Thus, based on current levels of evidence, a regular eating pattern with high-fiber and high calcium content, vitamin C supplementation and a preference for unsaturated fats should be suggested in subjects at risk for gallstone formation.

How to screen people at risk?

Abdominal ultrasonography is the most convenient first-line screening test because of non-invasiveness, low costs, simple procedure, and high sensitivity and specificity in detecting the presence of gallstones (84% and 99%, respectively) [44]. The same procedure allows a detailed and simultaneous study of gallbladder morphology (wall thickness, presence of polyps, sludge) and kinetics (fasting and postprandial gallbladder volume with estimation of half-emptying time in response to a standard fatty meal [2,17]. Compared to ultrasonography, computed tomography (CT) will not show gallstones if the concretion is isodense with bile [45]. CT with quantitative assessment of stone density may help to select patients for oral bile acid litholysis (i.e. presence of small [< 5 mm], uncalcified [radiotransparent] gallstones) [46]. For choledocholithiasis, magnetic resonance cholangiopancreatography (MRCP) is the first choice approach, since it is noninvasive and has high sensitivity and specificity compared to ultrasonography [47]. Endoscopic ultrasonography (EUS) and endoscopic retrograde cholangiopancreatography (ERCP) have high sensitivity (80-90%) and specificity (100%) but are invasive [47], and both are not free of complications.

Is any form of pharmacological prevention of gallstones possible in the general population?

No rationale exists for using pharmachological therapy as prevention of GSD. Studies are mainly experimental or incomplete with lack of clinical meaning. Investigated agents include the bile acid ursodeoxycholic acid (UDCA), omega-3 fatty acids [48], statins [18], ezetimibe [18,49,50], spirin [51] or liver nuclear receptor regulators of cholesterol metabolism, i.e. FXR agonists [2].

Are there specific subgroups of subjects in which a primary prevention is feasible and sustainable?

Approach to primary and sometime secondary preventive measures are especially effective in the case of cholesterol gallstones (Figure 2).

Obese patients on rapid weight loss: If weight loss is rapid (i.e. over 1.5 kg/week) [52], the risk of gallstone formation, often asymptomatic, increases significantly.
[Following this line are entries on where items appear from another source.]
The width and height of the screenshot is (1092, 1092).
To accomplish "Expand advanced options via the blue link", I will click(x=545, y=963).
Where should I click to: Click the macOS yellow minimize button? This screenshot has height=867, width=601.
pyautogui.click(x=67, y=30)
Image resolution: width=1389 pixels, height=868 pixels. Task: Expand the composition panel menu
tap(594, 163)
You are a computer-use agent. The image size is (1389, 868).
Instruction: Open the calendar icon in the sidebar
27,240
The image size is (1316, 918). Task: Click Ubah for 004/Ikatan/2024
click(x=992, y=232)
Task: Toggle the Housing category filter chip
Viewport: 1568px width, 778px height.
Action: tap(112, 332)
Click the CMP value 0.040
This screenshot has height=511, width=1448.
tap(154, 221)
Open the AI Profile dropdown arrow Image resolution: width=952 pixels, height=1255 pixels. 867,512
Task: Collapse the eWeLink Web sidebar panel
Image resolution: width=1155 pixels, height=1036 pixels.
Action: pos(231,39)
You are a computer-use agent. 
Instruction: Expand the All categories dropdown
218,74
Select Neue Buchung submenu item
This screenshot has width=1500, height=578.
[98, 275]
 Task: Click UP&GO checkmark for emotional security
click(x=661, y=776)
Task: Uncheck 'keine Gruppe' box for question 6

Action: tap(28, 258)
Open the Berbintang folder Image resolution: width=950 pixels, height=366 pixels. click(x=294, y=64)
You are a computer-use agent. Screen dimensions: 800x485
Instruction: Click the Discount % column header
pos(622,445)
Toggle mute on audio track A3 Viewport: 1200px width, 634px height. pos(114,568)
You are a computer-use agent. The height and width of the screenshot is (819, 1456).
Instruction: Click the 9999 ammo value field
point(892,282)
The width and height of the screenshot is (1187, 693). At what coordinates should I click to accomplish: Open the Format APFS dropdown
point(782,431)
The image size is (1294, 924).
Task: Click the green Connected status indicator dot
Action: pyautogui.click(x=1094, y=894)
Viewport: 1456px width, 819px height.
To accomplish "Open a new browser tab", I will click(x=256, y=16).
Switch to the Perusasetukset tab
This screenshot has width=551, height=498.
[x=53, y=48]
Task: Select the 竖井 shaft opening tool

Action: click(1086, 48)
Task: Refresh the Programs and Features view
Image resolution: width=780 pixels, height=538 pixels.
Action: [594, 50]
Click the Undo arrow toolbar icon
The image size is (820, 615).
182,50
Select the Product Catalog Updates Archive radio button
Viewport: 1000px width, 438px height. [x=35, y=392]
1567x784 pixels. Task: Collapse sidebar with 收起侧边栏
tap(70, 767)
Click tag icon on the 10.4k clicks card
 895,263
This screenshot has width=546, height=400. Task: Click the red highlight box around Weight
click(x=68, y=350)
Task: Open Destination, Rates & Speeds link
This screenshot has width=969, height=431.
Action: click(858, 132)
This is the case in patients starting very-low-calorie diets (i.e. < 800 kcal/day) [53] or bariatric surgery (up to 48% of patients for weight loss exceeding 25% of original weight) [53,54]. The overall risk decreases when body weight stabilizes, after approximately 24 months [53]. Weight cycling also represents an independent risk factor for gallstones [55]. Excessive de novo biosynthesis of cholesetrol and biliary cholesterol excretion are the two main pathogenic factors [56]. Some preventive measures are possible during weight-reducing programs.

It is advisable to keep the speed of weight loss to less than 1.5 kg/week [52,57]. The risk of developing symptomatic gallstones decreases if gallbladder motility is improved by appropriate fat content in diet (at least 7g/day) [53]. The litholytic hydrophylic UDCA greatly decreases the risk of cholesterol gallstone formation (< 10%) and that of becoming symptomatic [58] following rapid weight reduction [58,59]. A meta-analysis of five RCTs including 521 patients (322 on UDCA and 199 on placebo) concluded that UDCA 300-1, 200 mg/day effectively prevents gallstone formation after bariatric surgery [59] from 32% to 2% [60] with no severe side effects. The beneficial effect of (n-3) polyunsaturated fatty acids (11.3 g/day) on biliary cholesterol nucleation time and crystallization, and prevention of gallstone formation was confirmed in a randomized, double-blind placebo-UDCA (1,200 mg/day)-controlled trial in obese women on hypocaloric diet (1,200 Kcal/day, 20% energy as fat) [48]. The protective mechanism is probably mediated by replacement of biliary arachidonate by (n-3) PUFA [61], by increasing biliary phospholipids [62], change of intrahepatic cholesterol transport and hypersecretion of biliary cholesterol [63]. A concurrent prophylactic cholecystectomy has previously been recommended, based on the estimation that almost 19% of patients might require a cholecystectomy following bariatric surgery [64]. Data have not further supported since up to 97% of patients do remain asymptomatic, as confirmed by a recent decision analysis model [65].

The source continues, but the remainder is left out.